Pointing records for text and on-screen items
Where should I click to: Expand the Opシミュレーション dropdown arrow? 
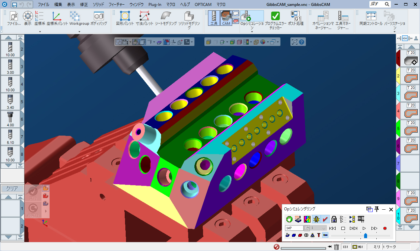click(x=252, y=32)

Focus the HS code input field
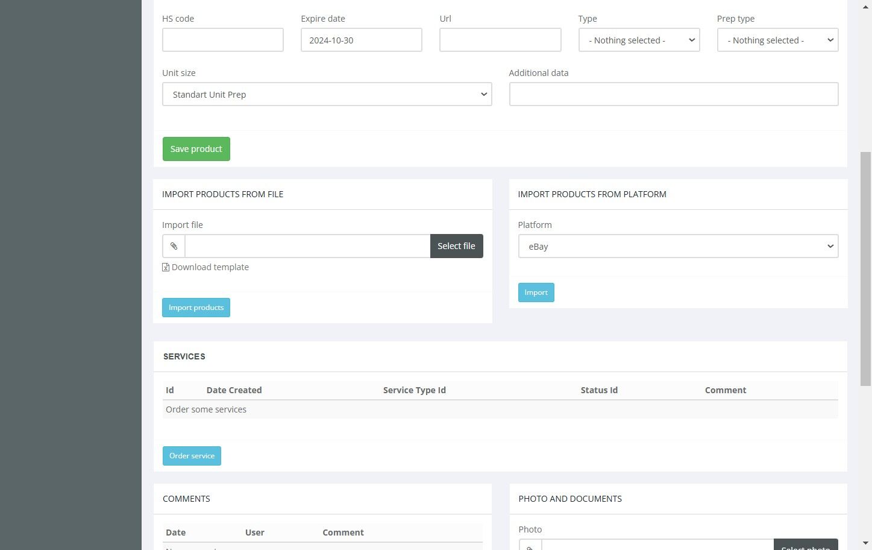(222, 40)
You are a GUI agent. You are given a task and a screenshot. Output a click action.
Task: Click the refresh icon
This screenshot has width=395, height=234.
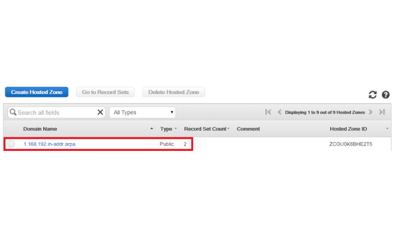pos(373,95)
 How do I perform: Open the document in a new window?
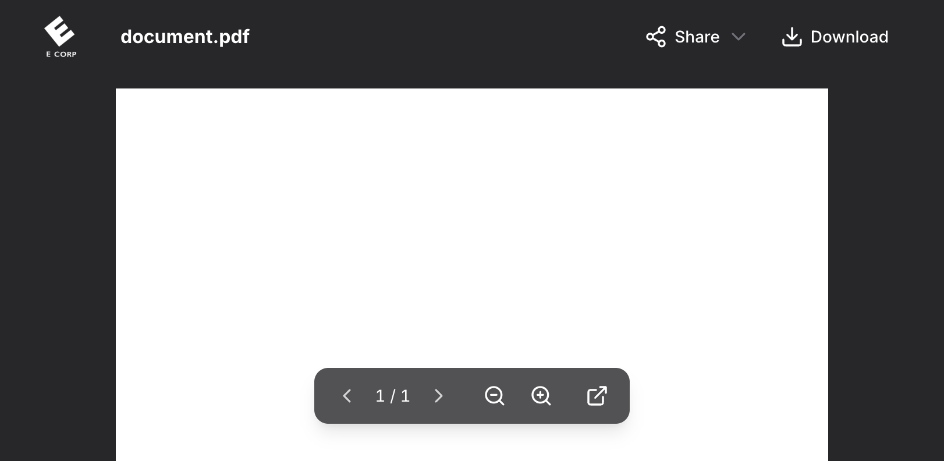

__What to work on__.
Reproduce every line of the material above word for word, omitting the pictures.

__Task solution__.
Where should I click to: Expand the Opシミュレーション dropdown arrow? 
click(x=252, y=32)

Focus the HS code input field
(222, 40)
You are a GUI agent. You are given a task and a screenshot. Output a click action.
Task: Click the refresh icon
This screenshot has width=395, height=234.
pos(373,95)
 How do I perform: Open the document in a new window?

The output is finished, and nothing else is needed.